- [Découvrir le document]:
• 1. D'après l'article sur le film In Darkness, pendant combien de temps la petite Krysia s'est-elle cachée dans les égouts avec sa famille ?
• 2. Poursuivez l'article sur le film In Darkness à partir de sa dernière phrase.

- [Texte proposé]:
★ ★ ★ ★ ★

La coproduction polono-germano-canadienne In Darkness [Dans l'obscurité], réalisée par la Polonaise Agnieszka Holland, figure parmi les cinq œuvres non anglo-saxonnes nominées aux Oscars dans la catégorie Meilleur film étranger, se félicite l’hebdomadaire Newsweek Polska.
« Il raconte la destinée d’une petite fille juive sauvée par Leopold Socha, égoutier à Lvov, une ville située aujourd’hui en Ukraine. Chiger – c’est son nom – est toujours vivante. C’est sa biographie [inédite en français] qui a servi de trame au scénario d’Agnieszka Holland« , explique le journal.
La petite Krysia avait huit ans à l’époque où elle a dû se cacher avec sa famille et une douzaine d’autres personnes dans les égouts pendant quatorze mois. « Agnieszka Holland pensait probablement que plus personne d’entre nous n’était en vie, mais j’ai appris par hasard qu’elle tournait ce film. J’ai appelé le producteur en lui disant d’une voix tremblante que j’étais dans ces égouts », raconte Krystyna Chiger.
« Ce film est vrai. Je m’y suis reconnue. C’est alors que sont revenus les souvenirs, les odeurs. Tout. A vrai dire, j’ai pleuré durant toute la projection, bien que la version que j’aie vue n’était pas achevée – la musique n’était pas montée. C’était un grand moment, des grandes émotions. Je ne me souviens pas bien de tout dans ce film, mais je me suis certainement sentie comme si je m’étais à nouveau retrouvée dans ce lieu… »
« Vous êtes incapable d’imaginer comment nous avons pu survivre, n’est-ce pas ? Cela dépasse aussi l’imagination de mon propre fils. Et de mes petits-enfants adolescents », rassure-t-elle. « Mais j’ai toujours su que ce que j’ai vécu ne devait pas déterminer ma vie, que je devais vivre normalement. On me demande souvent si j’ai suivi une thérapie, si j’ai pris des médicaments pour m’en sortir. Ils n’arrivent pas à croire que je me suis débrouillée sans les spécialistes. »

★ ★ ★ ★ ★

- [Données fournies]:
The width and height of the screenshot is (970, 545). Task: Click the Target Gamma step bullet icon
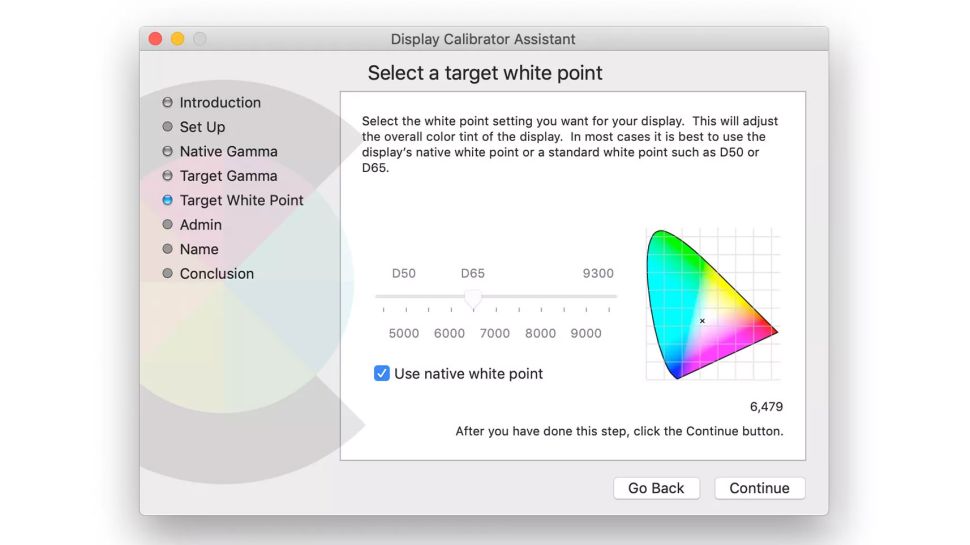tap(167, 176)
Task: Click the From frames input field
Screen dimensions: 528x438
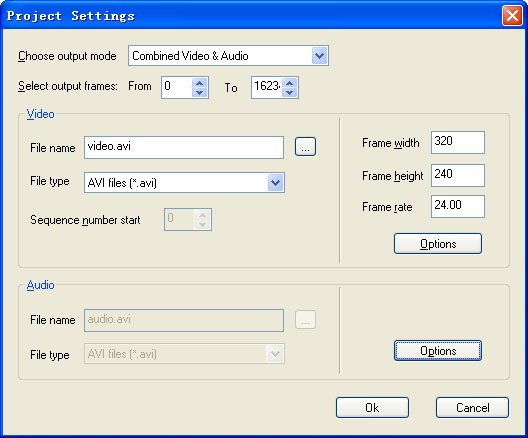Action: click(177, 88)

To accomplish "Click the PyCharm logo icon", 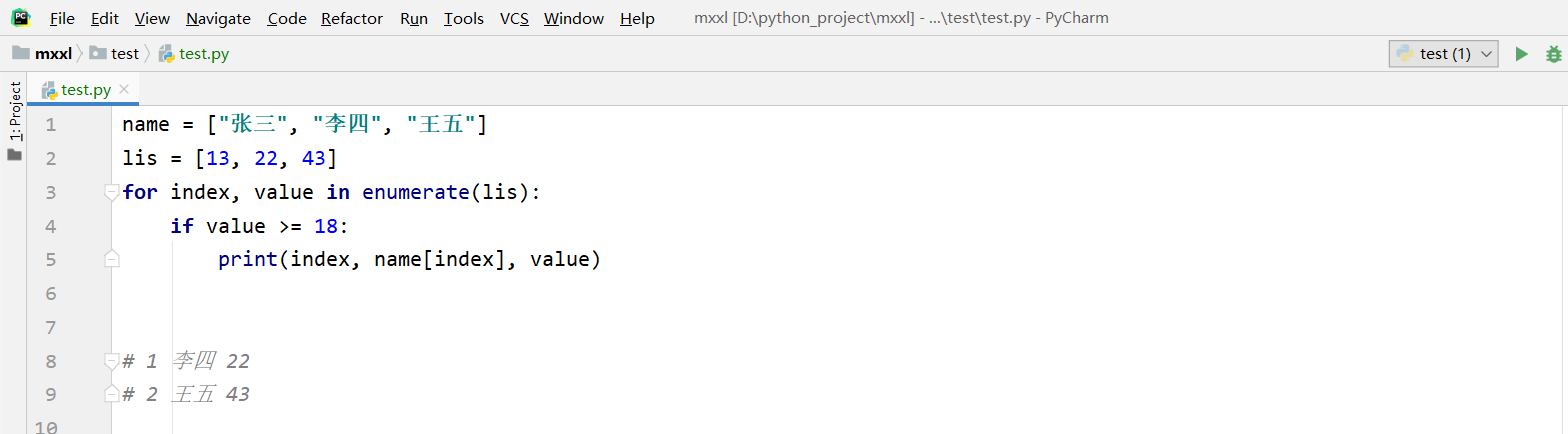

★ ★ ★ ★ ★

- [Corrigé des exercices]:
• 1. Pendant quatorze mois.

• 2.
Au moment où elle a dû descendre dans la cachette, la petite Krystyna portait des sandales d’été. « Les rats se baladaient sur nos pieds. Heureusement, Leopold Socha m’a donné plus tard des chaussures en caoutchouc. Les rats étaient nos compagnons. Nous avons joué avec eux. Non, ils n’ont jamais mordu personne. Apparemment, ils ont eu pitié de nous. Pourtant, ils se baladaient sur nous pendant que nous dormions… »
Le pull vert qu’elle portait dans les égouts est aujourd’hui exposé au musée de l’Holocauste, à Washington. « Il est en très bon état, ils l’ont probablement un peu retapé », plaisante-t-elle. « Je ne me réjouis pas parce que le monde va connaître mon histoire personnelle. Je perçois ce film plutôt comme une histoire plus générale du peuple juif, de ce que nous avons vécu », dit Mme Chiger. « C’est la guerre qui a provoqué ce genre de situations extrêmes. Plus de soixante ans ont passé depuis et il faut le raconter aux générations futures », estime-t-elle.